Saturday, January 11, 2014

Man the Astronomer


KANT: Would you please tell me how else you would save religion and science from each other? How else would you meet the threats to both that emerged in my time, especially from Hume?

SOCRATES: Perhaps the threats from which you thought you saved both science and religion were not so serious at all. And perhaps your cure was worse than the disease.

KANT: Oh, no, the threats were very real. The threat of science was not merely the threat against science launched by Hume’s skepticism, but also the threat from science to reduce man and the human element to nothing but a tiny cog in the great cosmic machine. As I once said to an astronomer who argued that “astronomically speaking, man is utterly insignificant”, “Sir, you are forgetting that astronomically speaking, man is the astronomer.”

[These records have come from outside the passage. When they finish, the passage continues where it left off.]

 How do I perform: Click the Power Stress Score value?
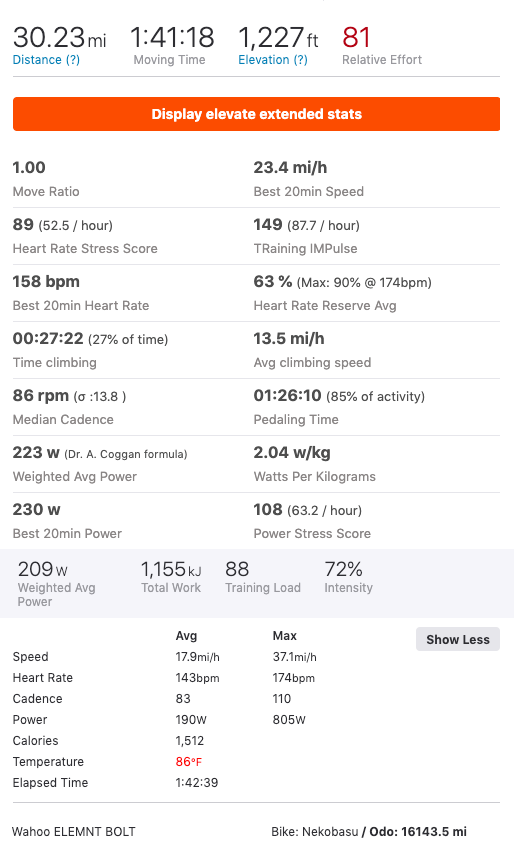[x=267, y=509]
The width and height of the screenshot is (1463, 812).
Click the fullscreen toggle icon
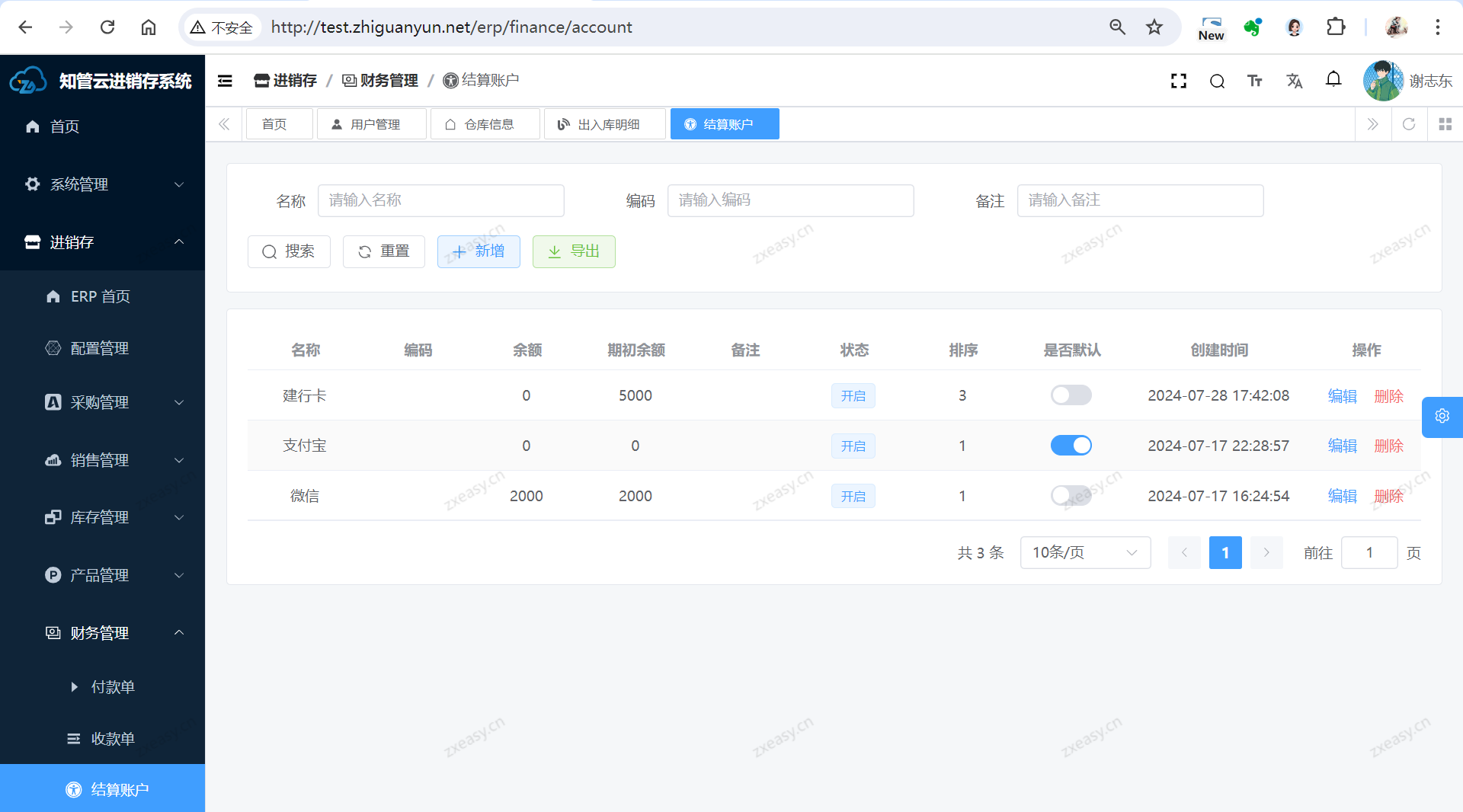tap(1179, 81)
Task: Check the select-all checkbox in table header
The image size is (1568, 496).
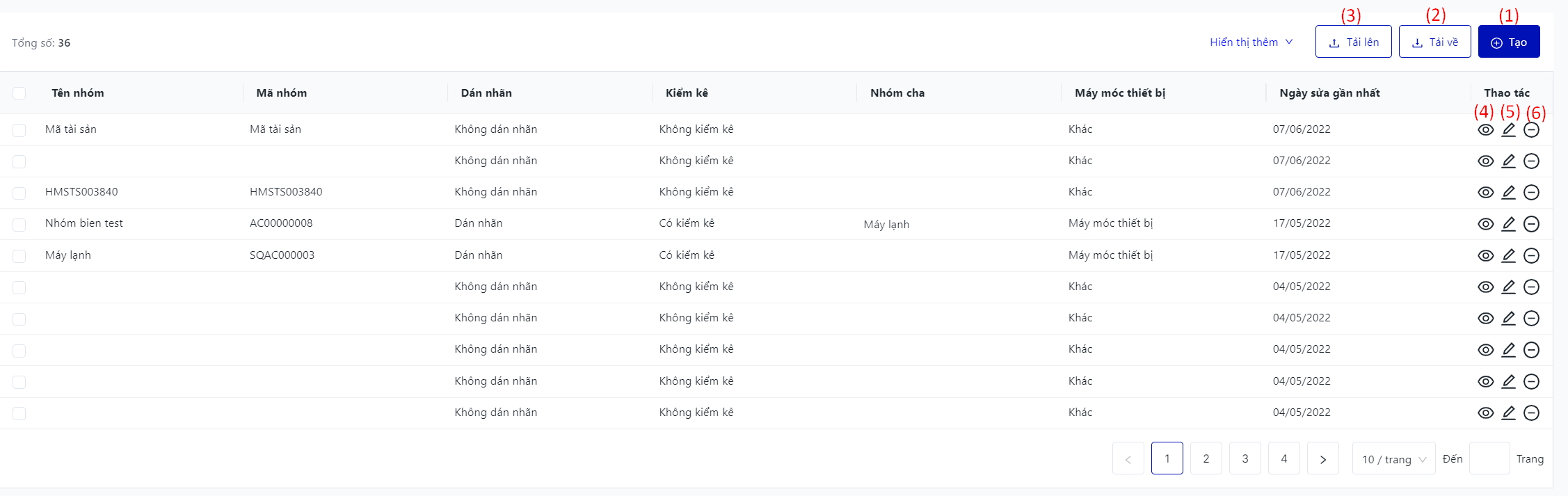Action: pyautogui.click(x=19, y=93)
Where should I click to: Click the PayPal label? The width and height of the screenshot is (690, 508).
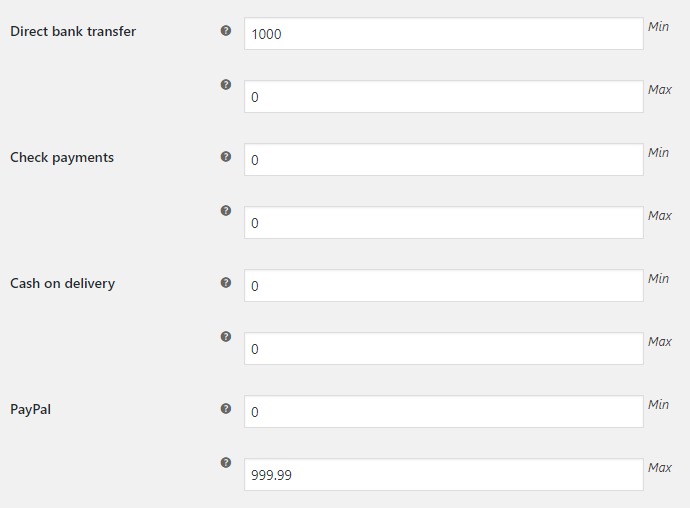pyautogui.click(x=30, y=409)
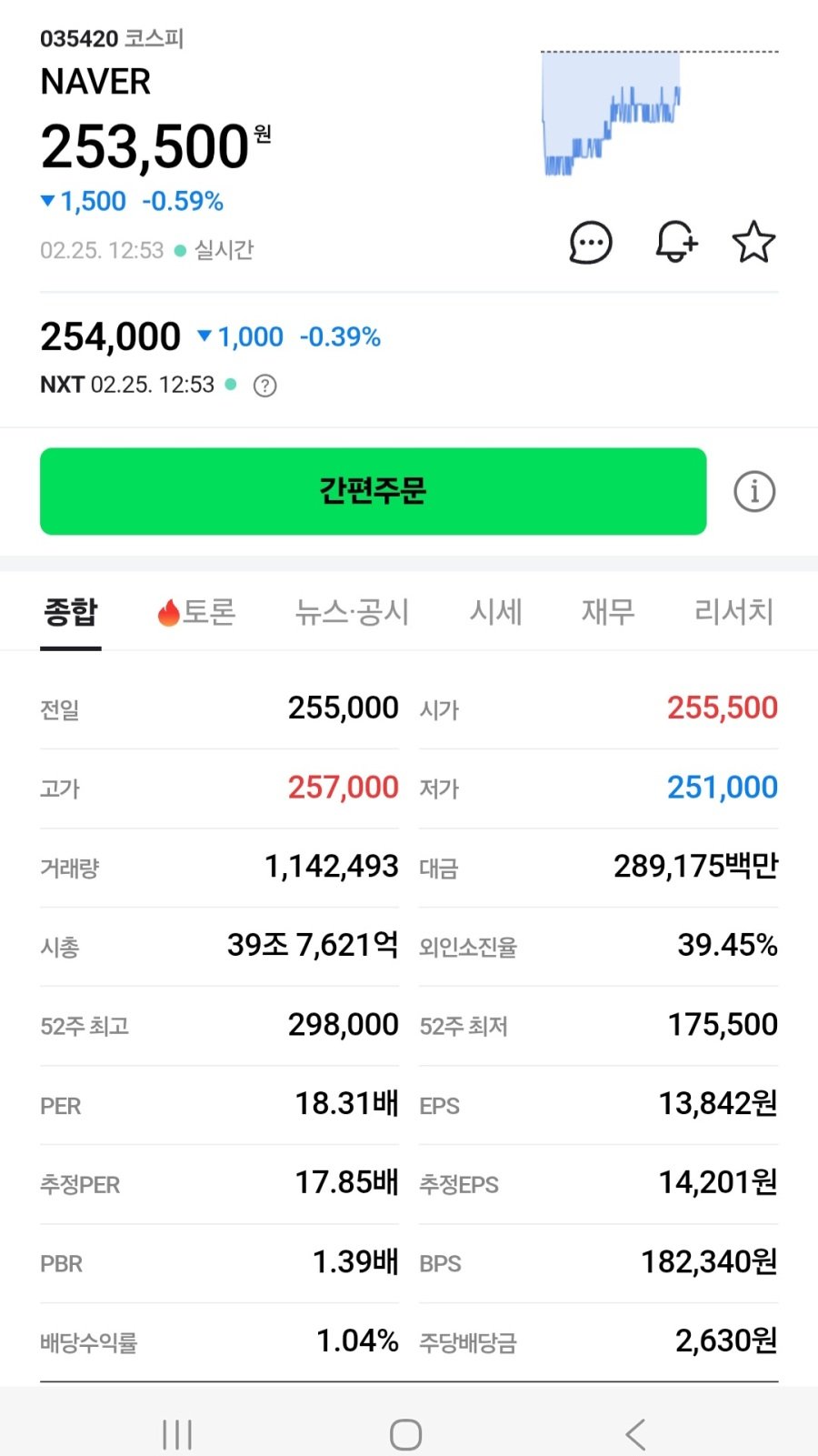Open the stock discussion chat bubble icon

(591, 243)
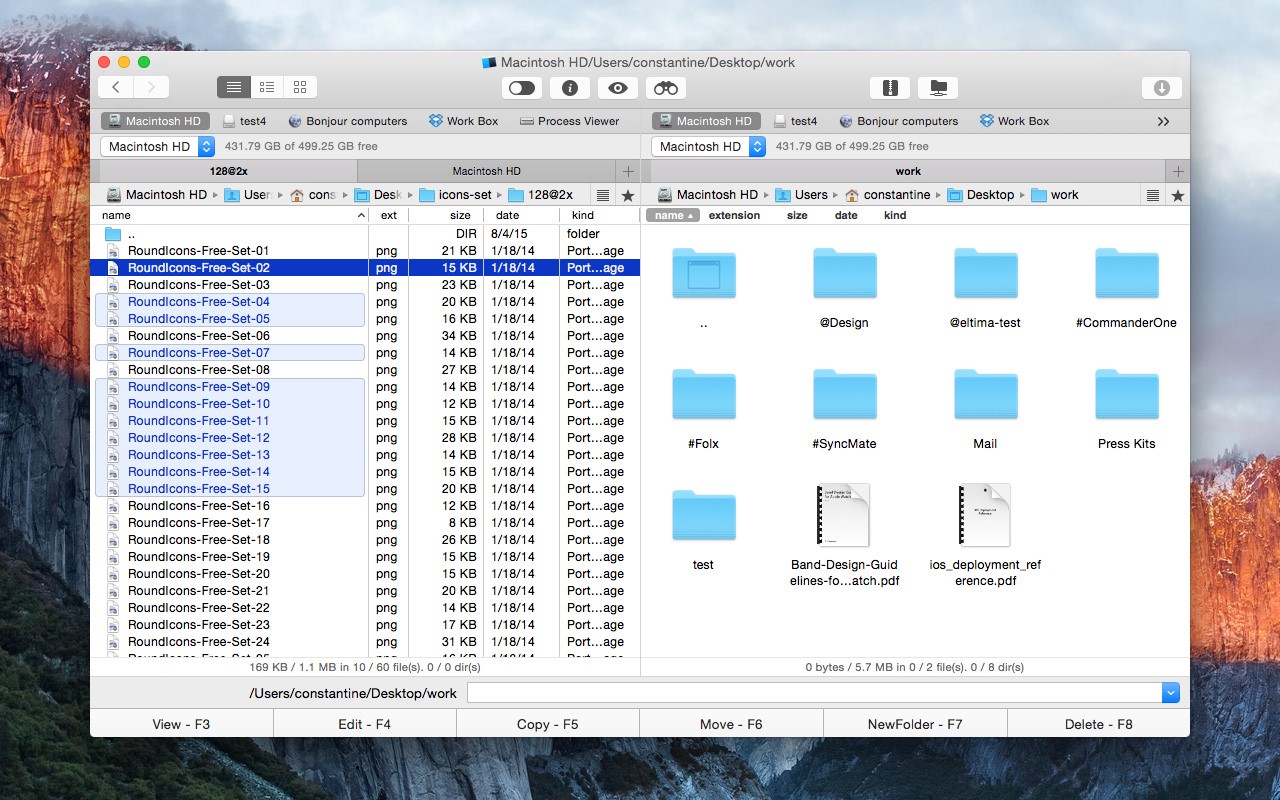Expand the command line history dropdown
Viewport: 1280px width, 800px height.
pyautogui.click(x=1171, y=693)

- from Socrates Meets Kant, by Peter Kreeft (ch 5, “Kant’s Big Idea”)


That two sentence critique of Kant’s philosophy by “Socrates” above pretty much sums up this excellent book. As someone who’s been fascinated with what little I can understand of Kant – his ideas best fit what little I can understand of quantum mechanics – I find this book (I’m little past halfway through it) a page turner.

The last sentence “Kant” speaks above, though, reached out and slapped me in the face, in a good way, if a slap in the face can be in any way called good. Almost raised bumps on my arms, that’s how insightful it is. Don’t know if Kant every actually spoke it, or wrote it, but I plan to immediately appropriate it and use it whenever necessary, always giving credit to the little old German professor.